Can't help but agree there. In Bulgaria, we had an issue where the police raided the biggest game club chain (at the time) and took something along the lines of 1,200 computers simply because of the fact that the EULA didn't allow the software (Windows 98) to be 'rented out'. The software wasn't what was being rented out, it was computer time, but eh, go figure. Of course, never mind the fact that MicroSoft's daughter company in Bulgaria had the second largest game club chain in the country. Where do you think the customers went when they discovered they could no longer visit the place that they normally play at? Yeap, you guessed it... and MicroSoft's daughter company was using Windows 98 for at least two years after that incident. Sure, those guys got their computers returned eventually when it was discovered that they weren't breaking any laws... oh, some two years later at which point those computers were useless for gaming.

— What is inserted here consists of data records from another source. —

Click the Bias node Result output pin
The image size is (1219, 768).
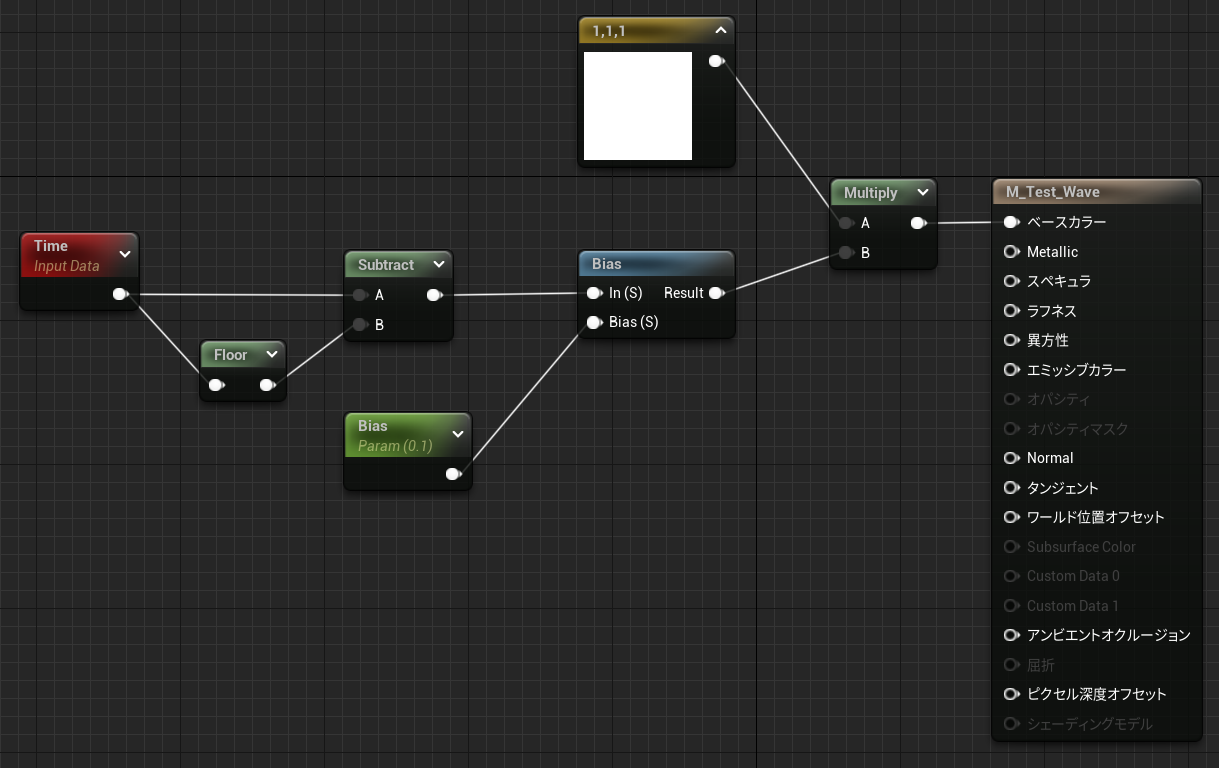[716, 293]
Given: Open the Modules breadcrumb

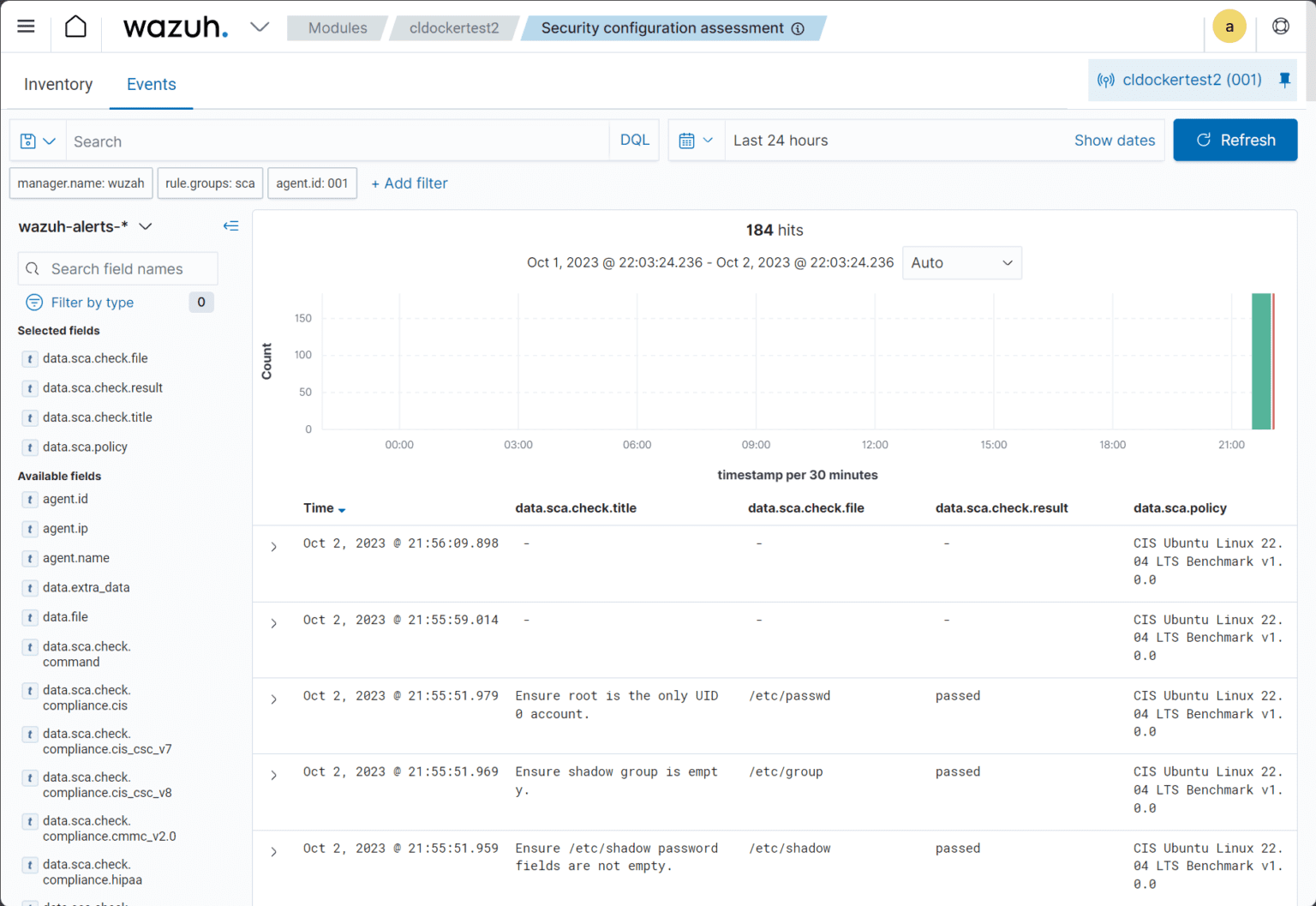Looking at the screenshot, I should point(338,28).
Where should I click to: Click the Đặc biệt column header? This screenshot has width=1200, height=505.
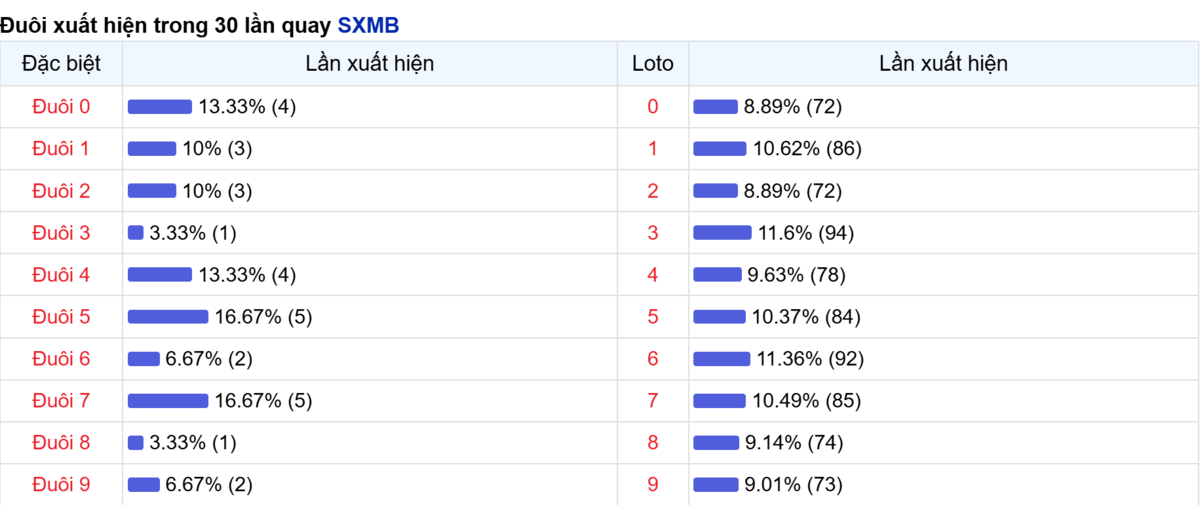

ya really, Apparently apple sent Gizmodo a letter asking for it back (a scan is on gizmodo) and he agreed, and they still raid his home?

Fck em. Its a god damn phone. I have owned all of them so far, but now - will not purchase one again. Can CA Officer's seize livers?

Edited by Ryanlm, Apr 27 2010, 1:29am :

It's the matter of moral vs legal. The people at Apple has no moral.

When I was walking to school, I saw a girl bleeding on the ground. The she always seem to make up rumors about me. I guess she somehow consider herself a perfect girl or something. The law stated that I am not required to report a crime, yet I carries her all the way to school and an ambulance came and pick her up.

Could I just leave her there? Absolutely. Did I? No.

day2die said,
It's the matter of moral vs legal. The people at Apple has no moral.

When I was walking to school, I saw a girl bleeding on the ground. The she always seem to make up rumors about me. I guess she somehow consider herself a perfect girl or something. The law stated that I am not required to report a crime, yet I carries her all the way to school and an ambulance came and pick her up.

Could I just leave her there? Absolutely. Did I? No.

Under some circumstances you could face criminal charges for not helping someone. I think calling 911 (or 112) counts as helping so you could call the ambulance and still leaver her there methinks.